Page excerpt —
━━━━━━

The base arkcase/artifacts image should generally not require modification, unless it’s a bugfix, a feature enhancement, or a review of the deployment mechanics (which will generally be accompanied by a documentation update as well as modifications to the overall deployment mechanics).

Creating an ArkCase Extension

Though strictly speaking this is out-of-scope for this document, the inclusion of ArkCase extensions is important when constructiong customized deployment artifacts. There’s an example git project that can be used as a template for an extension project, which will end up producing the correct artifacts for deployment.

Creating a Custom Artifacts Image

As mentioned above, you don’t need to create a custom deployer image, as that container image. However, should you wish to deploy your own customized version of ArkCase, you will need to create a custom artifacts image. The deployment mechanism generally doesn’t care how your artifacts container image is built, as long as it follows the following rules:

it’s built using public.ecr.aws/arkcase/artifacts as the base image (to ensure proper run-time execution)
all artifact files are housed within /app/file, and any and all modifications to the container are limited to adding files within /app/file, no exceptions!!!

━━━━━━

Exercise set —
**A.** List every circumstance in which, according to the ArkCase deployment excerpt, the base arkcase/artifacts image may need to be modified.
**B.** Using the ArkCase deployment excerpt, decide whether each statement agrees with it. Answer yes or no and quote the words that decide it.
(i) An example git project is available as a template for an extension project.
(ii) A custom artifacts image may include changes to files outside /app/file.
(iii) Deploying a customized version of ArkCase requires a custom deployer image.
**C.** Quote the ArkCase deployment excerpt word for word, starting at "Creating an ArkCase" and ending at "artifacts for deployment.".

Dataset excerpt —
━━━━━━

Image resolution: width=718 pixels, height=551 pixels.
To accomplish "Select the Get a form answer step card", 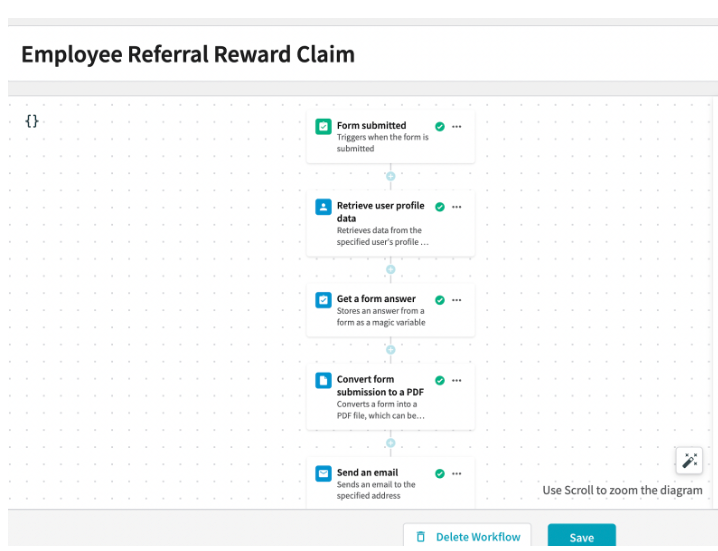I will 391,310.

━━━━━━

Answer list —
**A.**
- a bugfix
- a feature enhancement
- a review of the deployment mechanics

**B.**
(i) Yes: "There’s an example git project that can be used as a template for an extension project"
(ii) No: "any and all modifications to the container are limited to adding files within /app/file, no exceptions!!!"
(iii) No: "you don’t need to create a custom deployer image"

**C.**
Creating an ArkCase Extension

Though strictly speaking this is out-of-scope for this document, the inclusion of ArkCase extensions is important when constructiong customized deployment artifacts. There’s an example git project that can be used as a template for an extension project, which will end up producing the correct artifacts for deployment.